Show me how, using the principle of stationary action (least action), we can recover \(F=ma\)?
I’m always amazed to see that Newton’s law can be derived from a variational principle. I really like this example. Again, I’ll go carefully and start from the basics so every step makes sense.
As we said, the key idea comes from the Pierre-Louis Maupertuis principle, later generalized by William Rowan Hamilton and Joseph-Louis Lagrange. The principle says:
The trajectory of a physical system is the one that makes the action stationary.
1. Define the action
We introduce a quantity called the action:
\[S = \int_{t_1}^{t_2} L(x,\dot x,t),dt\]where:
- \(x(t)\) = position
- \(\dot x = dx/dt\) = velocity
- \(L\) = Lagrangian
For a particle in a potential \(V(x)\):
\[L = T - V\]where:
- \(T = \frac{1}{2} m \dot{x}^2\) (kinetic energy)

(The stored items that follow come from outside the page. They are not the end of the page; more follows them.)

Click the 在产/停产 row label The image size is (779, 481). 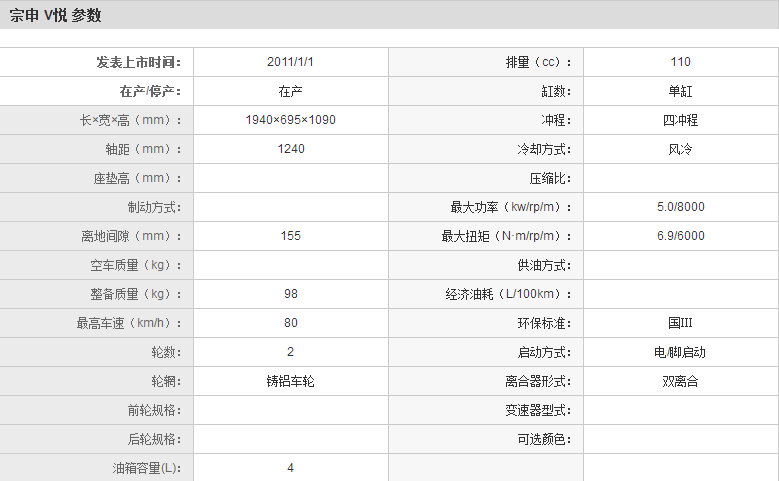(x=150, y=91)
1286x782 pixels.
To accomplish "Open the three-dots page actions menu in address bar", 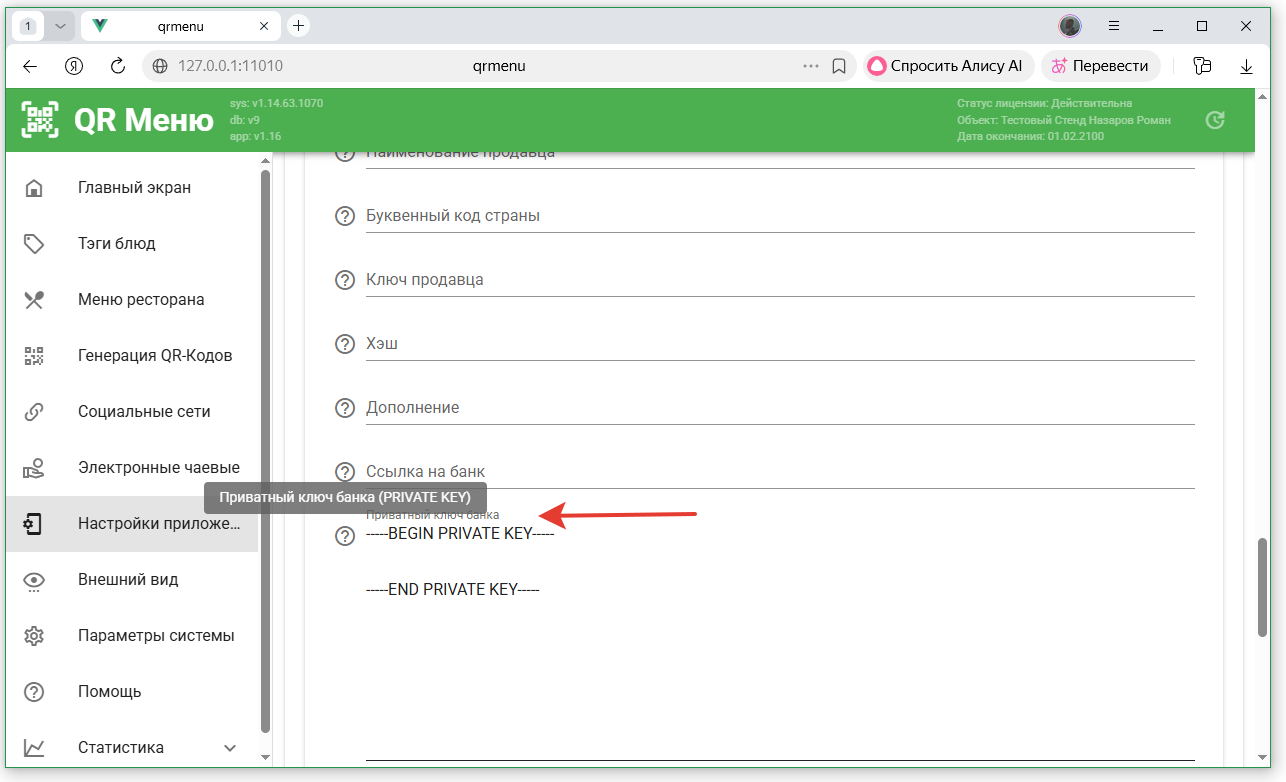I will pyautogui.click(x=811, y=66).
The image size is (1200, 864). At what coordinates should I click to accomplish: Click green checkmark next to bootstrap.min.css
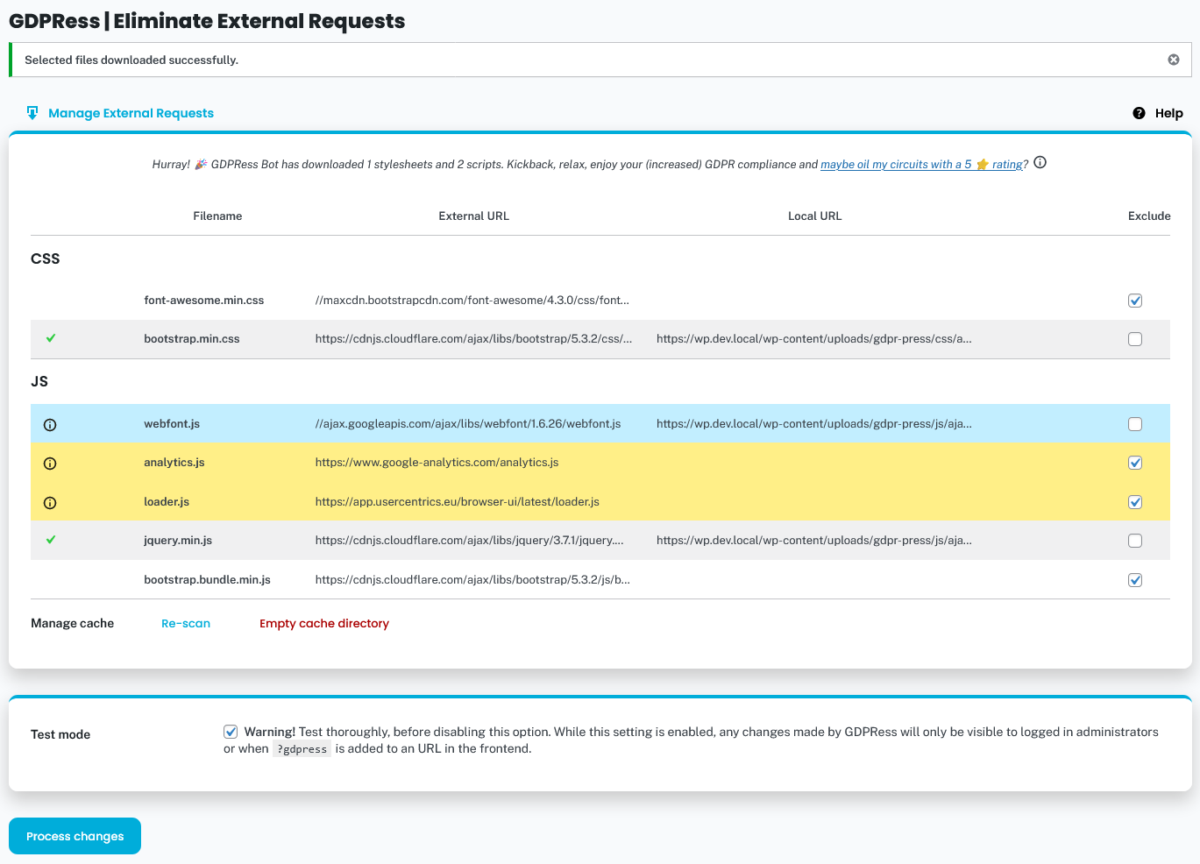(x=51, y=338)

- \(V(x)\) (potential energy)
So:
\[L(x,\dot x) = \frac12 m\dot x^2 - V(x)\]2. The principle of stationary action
Nature selects the path \(x(t)\) such that the action is stationary. So we want:
\[\delta S = 0\]Which means that small variations of the trajectory do not change the action at first order.
We therefore consider a slightly modified path:
\[x(t) + \epsilon \eta(t)\]where:
- \(\epsilon\) is a small number
- \(\eta(t)\) is an arbitrary function
- \(\eta(t_1)=\eta(t_2)=0\). The endpoints are fixed.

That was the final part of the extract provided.